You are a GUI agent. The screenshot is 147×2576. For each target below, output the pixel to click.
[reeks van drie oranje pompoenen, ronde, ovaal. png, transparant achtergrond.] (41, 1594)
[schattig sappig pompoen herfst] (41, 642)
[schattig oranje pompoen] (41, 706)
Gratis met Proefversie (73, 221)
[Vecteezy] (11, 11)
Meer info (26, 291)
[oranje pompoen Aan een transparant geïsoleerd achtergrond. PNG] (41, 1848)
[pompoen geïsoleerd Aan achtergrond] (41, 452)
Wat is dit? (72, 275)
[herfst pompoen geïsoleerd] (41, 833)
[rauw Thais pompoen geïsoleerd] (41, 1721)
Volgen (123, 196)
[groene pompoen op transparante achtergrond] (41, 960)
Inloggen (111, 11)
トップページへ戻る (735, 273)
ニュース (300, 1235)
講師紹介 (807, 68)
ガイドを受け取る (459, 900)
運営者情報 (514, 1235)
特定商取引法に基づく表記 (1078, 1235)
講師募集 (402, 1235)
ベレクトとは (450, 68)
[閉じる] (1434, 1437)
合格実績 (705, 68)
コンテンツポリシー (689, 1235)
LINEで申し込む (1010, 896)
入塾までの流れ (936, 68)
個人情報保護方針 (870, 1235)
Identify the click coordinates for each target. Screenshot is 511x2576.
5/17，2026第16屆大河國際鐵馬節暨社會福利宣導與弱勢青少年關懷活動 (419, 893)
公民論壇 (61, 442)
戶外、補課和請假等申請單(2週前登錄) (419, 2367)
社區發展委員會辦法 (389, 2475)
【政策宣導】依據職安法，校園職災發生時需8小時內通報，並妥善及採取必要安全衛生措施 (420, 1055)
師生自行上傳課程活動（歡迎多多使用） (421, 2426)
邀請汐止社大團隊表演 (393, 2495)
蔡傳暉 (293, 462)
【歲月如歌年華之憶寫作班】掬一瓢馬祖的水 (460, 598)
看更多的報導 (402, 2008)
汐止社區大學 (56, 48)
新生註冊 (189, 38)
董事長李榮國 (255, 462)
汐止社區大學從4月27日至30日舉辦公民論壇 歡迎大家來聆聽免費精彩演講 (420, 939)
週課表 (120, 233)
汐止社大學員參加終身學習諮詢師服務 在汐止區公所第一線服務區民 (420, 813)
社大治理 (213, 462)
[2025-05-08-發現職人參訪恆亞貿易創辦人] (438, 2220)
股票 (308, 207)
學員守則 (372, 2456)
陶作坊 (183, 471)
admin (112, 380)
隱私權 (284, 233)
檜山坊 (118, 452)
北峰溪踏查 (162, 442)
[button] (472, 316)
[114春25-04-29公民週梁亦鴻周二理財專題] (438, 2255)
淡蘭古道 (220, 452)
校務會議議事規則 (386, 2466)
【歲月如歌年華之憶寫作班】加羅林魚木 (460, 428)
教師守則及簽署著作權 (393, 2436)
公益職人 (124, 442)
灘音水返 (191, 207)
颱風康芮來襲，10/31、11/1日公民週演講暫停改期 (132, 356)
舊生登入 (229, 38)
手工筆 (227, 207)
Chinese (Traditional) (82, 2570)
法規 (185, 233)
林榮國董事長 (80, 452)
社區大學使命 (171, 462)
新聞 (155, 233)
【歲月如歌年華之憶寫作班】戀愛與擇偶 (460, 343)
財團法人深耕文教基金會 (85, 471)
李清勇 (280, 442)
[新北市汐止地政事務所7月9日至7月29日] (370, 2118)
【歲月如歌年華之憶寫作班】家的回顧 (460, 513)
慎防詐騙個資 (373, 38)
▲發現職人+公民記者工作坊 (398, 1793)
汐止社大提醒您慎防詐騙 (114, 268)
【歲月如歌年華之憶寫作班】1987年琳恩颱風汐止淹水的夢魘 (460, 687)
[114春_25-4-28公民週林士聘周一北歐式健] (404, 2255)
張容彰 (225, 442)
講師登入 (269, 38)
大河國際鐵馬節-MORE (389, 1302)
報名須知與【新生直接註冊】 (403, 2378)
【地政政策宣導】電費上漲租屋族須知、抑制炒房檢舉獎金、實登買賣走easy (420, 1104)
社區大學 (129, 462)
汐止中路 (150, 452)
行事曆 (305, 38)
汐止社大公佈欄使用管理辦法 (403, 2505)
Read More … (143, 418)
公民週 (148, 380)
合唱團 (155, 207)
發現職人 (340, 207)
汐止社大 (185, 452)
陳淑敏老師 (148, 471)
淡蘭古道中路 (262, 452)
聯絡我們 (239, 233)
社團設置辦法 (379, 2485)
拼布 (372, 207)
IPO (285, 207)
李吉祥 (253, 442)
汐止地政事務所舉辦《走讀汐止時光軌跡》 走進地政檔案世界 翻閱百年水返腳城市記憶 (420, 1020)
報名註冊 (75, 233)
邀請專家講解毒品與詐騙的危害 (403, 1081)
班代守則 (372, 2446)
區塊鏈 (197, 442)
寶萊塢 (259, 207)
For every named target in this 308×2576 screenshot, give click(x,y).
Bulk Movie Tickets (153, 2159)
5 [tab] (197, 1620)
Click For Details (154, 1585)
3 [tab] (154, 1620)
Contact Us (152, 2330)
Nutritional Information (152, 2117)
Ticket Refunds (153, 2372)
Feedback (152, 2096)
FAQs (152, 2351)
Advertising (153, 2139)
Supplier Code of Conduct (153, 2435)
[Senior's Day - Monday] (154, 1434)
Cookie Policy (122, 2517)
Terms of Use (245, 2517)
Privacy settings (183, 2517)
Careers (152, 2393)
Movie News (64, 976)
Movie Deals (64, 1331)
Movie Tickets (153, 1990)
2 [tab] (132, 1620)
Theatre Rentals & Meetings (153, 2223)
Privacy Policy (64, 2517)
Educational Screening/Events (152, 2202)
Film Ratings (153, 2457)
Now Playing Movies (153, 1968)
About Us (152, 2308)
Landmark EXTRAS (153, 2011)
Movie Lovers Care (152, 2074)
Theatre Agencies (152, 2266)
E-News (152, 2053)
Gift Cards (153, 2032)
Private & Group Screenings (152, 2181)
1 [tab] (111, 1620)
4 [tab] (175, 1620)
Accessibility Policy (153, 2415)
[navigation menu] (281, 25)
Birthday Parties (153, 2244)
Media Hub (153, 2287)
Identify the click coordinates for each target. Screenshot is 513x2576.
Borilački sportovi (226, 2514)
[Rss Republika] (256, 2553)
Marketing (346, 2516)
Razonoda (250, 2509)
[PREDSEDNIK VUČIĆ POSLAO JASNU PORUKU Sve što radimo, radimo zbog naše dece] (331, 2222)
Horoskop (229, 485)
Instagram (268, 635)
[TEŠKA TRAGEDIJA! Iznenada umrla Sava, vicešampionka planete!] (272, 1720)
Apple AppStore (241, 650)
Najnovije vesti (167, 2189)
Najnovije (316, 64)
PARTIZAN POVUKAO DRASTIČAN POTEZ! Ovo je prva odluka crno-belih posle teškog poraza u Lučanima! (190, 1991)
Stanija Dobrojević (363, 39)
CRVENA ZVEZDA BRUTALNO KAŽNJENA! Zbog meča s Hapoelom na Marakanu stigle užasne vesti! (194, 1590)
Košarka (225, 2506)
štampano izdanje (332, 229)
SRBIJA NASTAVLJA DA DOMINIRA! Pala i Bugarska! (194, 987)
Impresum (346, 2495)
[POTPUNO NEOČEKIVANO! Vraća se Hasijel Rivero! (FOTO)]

#### THE TASK
All the lines above must appear again in the answer, word for word.

#### REPLY
You are a GUI agent. The screenshot is 147×2576. For each target below, output the pixel to click.
[reeks van drie oranje pompoenen, ronde, ovaal. png, transparant achtergrond.] (41, 1594)
[schattig sappig pompoen herfst] (41, 642)
[schattig oranje pompoen] (41, 706)
Gratis met Proefversie (73, 221)
[Vecteezy] (11, 11)
Meer info (26, 291)
[oranje pompoen Aan een transparant geïsoleerd achtergrond. PNG] (41, 1848)
[pompoen geïsoleerd Aan achtergrond] (41, 452)
Wat is dit? (72, 275)
[herfst pompoen geïsoleerd] (41, 833)
[rauw Thais pompoen geïsoleerd] (41, 1721)
Volgen (123, 196)
[groene pompoen op transparante achtergrond] (41, 960)
Inloggen (111, 11)
トップページへ戻る (735, 273)
ニュース (300, 1235)
講師紹介 (807, 68)
ガイドを受け取る (459, 900)
運営者情報 (514, 1235)
特定商取引法に基づく表記 (1078, 1235)
講師募集 (402, 1235)
ベレクトとは (450, 68)
[閉じる] (1434, 1437)
合格実績 (705, 68)
コンテンツポリシー (689, 1235)
LINEで申し込む (1010, 896)
入塾までの流れ (936, 68)
個人情報保護方針 (870, 1235)
Identify the click coordinates for each target. Screenshot is 511x2576.
5/17，2026第16屆大河國際鐵馬節暨社會福利宣導與弱勢青少年關懷活動 (419, 893)
公民論壇 (61, 442)
戶外、補課和請假等申請單(2週前登錄) (419, 2367)
社區發展委員會辦法 (389, 2475)
【政策宣導】依據職安法，校園職災發生時需8小時內通報，並妥善及採取必要安全衛生措施 (420, 1055)
師生自行上傳課程活動（歡迎多多使用） (421, 2426)
邀請汐止社大團隊表演 (393, 2495)
蔡傳暉 (293, 462)
【歲月如歌年華之憶寫作班】掬一瓢馬祖的水 (460, 598)
看更多的報導 (402, 2008)
汐止社區大學 (56, 48)
新生註冊 (189, 38)
董事長李榮國 (255, 462)
汐止社區大學從4月27日至30日舉辦公民論壇 歡迎大家來聆聽免費精彩演講 (420, 939)
週課表 (120, 233)
汐止社大學員參加終身學習諮詢師服務 在汐止區公所第一線服務區民 (420, 813)
社大治理 (213, 462)
[2025-05-08-發現職人參訪恆亞貿易創辦人] (438, 2220)
股票 (308, 207)
學員守則 (372, 2456)
陶作坊 (183, 471)
admin (112, 380)
隱私權 (284, 233)
檜山坊 (118, 452)
北峰溪踏查 (162, 442)
[button] (472, 316)
[114春25-04-29公民週梁亦鴻周二理財專題] (438, 2255)
淡蘭古道 (220, 452)
校務會議議事規則 (386, 2466)
【歲月如歌年華之憶寫作班】加羅林魚木 (460, 428)
教師守則及簽署著作權 (393, 2436)
公益職人 (124, 442)
灘音水返 (191, 207)
颱風康芮來襲，10/31、11/1日公民週演講暫停改期 (132, 356)
舊生登入 (229, 38)
手工筆 (227, 207)
Chinese (Traditional) (82, 2570)
法規 (185, 233)
林榮國董事長 (80, 452)
社區大學使命 (171, 462)
新聞 (155, 233)
【歲月如歌年華之憶寫作班】戀愛與擇偶 (460, 343)
財團法人深耕文教基金會 (85, 471)
李清勇 (280, 442)
[新北市汐止地政事務所7月9日至7月29日] (370, 2118)
【歲月如歌年華之憶寫作班】家的回顧 (460, 513)
慎防詐騙個資 (373, 38)
▲發現職人+公民記者工作坊 (398, 1793)
汐止社大提醒您慎防詐騙 (114, 268)
【歲月如歌年華之憶寫作班】1987年琳恩颱風汐止淹水的夢魘 (460, 687)
[114春_25-4-28公民週林士聘周一北歐式健] (404, 2255)
張容彰 (225, 442)
講師登入 (269, 38)
大河國際鐵馬節-MORE (389, 1302)
報名須知與【新生直接註冊】 (403, 2378)
【地政政策宣導】電費上漲租屋族須知、抑制炒房檢舉獎金、實登買賣走easy (420, 1104)
社區大學 (129, 462)
汐止中路 (150, 452)
行事曆 (305, 38)
汐止社大公佈欄使用管理辦法 (403, 2505)
Read More … (143, 418)
公民週 (148, 380)
合唱團 (155, 207)
發現職人 (340, 207)
汐止社大 (185, 452)
陳淑敏老師 (148, 471)
淡蘭古道中路 (262, 452)
聯絡我們 (239, 233)
社團設置辦法 (379, 2485)
拼布 (372, 207)
IPO (285, 207)
李吉祥 (253, 442)
汐止地政事務所舉辦《走讀汐止時光軌跡》 走進地政檔案世界 翻閱百年水返腳城市記憶 (420, 1020)
報名註冊 (75, 233)
邀請專家講解毒品與詐騙的危害 (403, 1081)
班代守則 (372, 2446)
區塊鏈 (197, 442)
寶萊塢 (259, 207)
For every named target in this 308×2576 screenshot, give click(x,y).
Bulk Movie Tickets (153, 2159)
5 [tab] (197, 1620)
Click For Details (154, 1585)
3 [tab] (154, 1620)
Contact Us (152, 2330)
Nutritional Information (152, 2117)
Ticket Refunds (153, 2372)
Feedback (152, 2096)
FAQs (152, 2351)
Advertising (153, 2139)
Supplier Code of Conduct (153, 2435)
[Senior's Day - Monday] (154, 1434)
Cookie Policy (122, 2517)
Terms of Use (245, 2517)
Privacy settings (183, 2517)
Careers (152, 2393)
Movie News (64, 976)
Movie Deals (64, 1331)
Movie Tickets (153, 1990)
2 [tab] (132, 1620)
Theatre Rentals & Meetings (153, 2223)
Privacy Policy (64, 2517)
Educational Screening/Events (152, 2202)
Film Ratings (153, 2457)
Now Playing Movies (153, 1968)
About Us (152, 2308)
Landmark EXTRAS (153, 2011)
Movie Lovers Care (152, 2074)
Theatre Agencies (152, 2266)
E-News (152, 2053)
Gift Cards (153, 2032)
Private & Group Screenings (152, 2181)
1 [tab] (111, 1620)
4 [tab] (175, 1620)
Accessibility Policy (153, 2415)
[navigation menu] (281, 25)
Birthday Parties (153, 2244)
Media Hub (153, 2287)
Identify the click coordinates for each target. Screenshot is 513x2576.
Borilački sportovi (226, 2514)
[Rss Republika] (256, 2553)
Marketing (346, 2516)
Razonoda (250, 2509)
[PREDSEDNIK VUČIĆ POSLAO JASNU PORUKU Sve što radimo, radimo zbog naše dece] (331, 2222)
Horoskop (229, 485)
Instagram (268, 635)
[TEŠKA TRAGEDIJA! Iznenada umrla Sava, vicešampionka planete!] (272, 1720)
Apple AppStore (241, 650)
Najnovije vesti (167, 2189)
Najnovije (316, 64)
PARTIZAN POVUKAO DRASTIČAN POTEZ! Ovo je prva odluka crno-belih posle teškog poraza u Lučanima! (190, 1991)
Stanija Dobrojević (363, 39)
CRVENA ZVEZDA BRUTALNO KAŽNJENA! Zbog meča s Hapoelom na Marakanu stigle užasne vesti! (194, 1590)
Košarka (225, 2506)
štampano izdanje (332, 229)
SRBIJA NASTAVLJA DA DOMINIRA! Pala i Bugarska! (194, 987)
Impresum (346, 2495)
[POTPUNO NEOČEKIVANO! Vraća se Hasijel Rivero! (FOTO)]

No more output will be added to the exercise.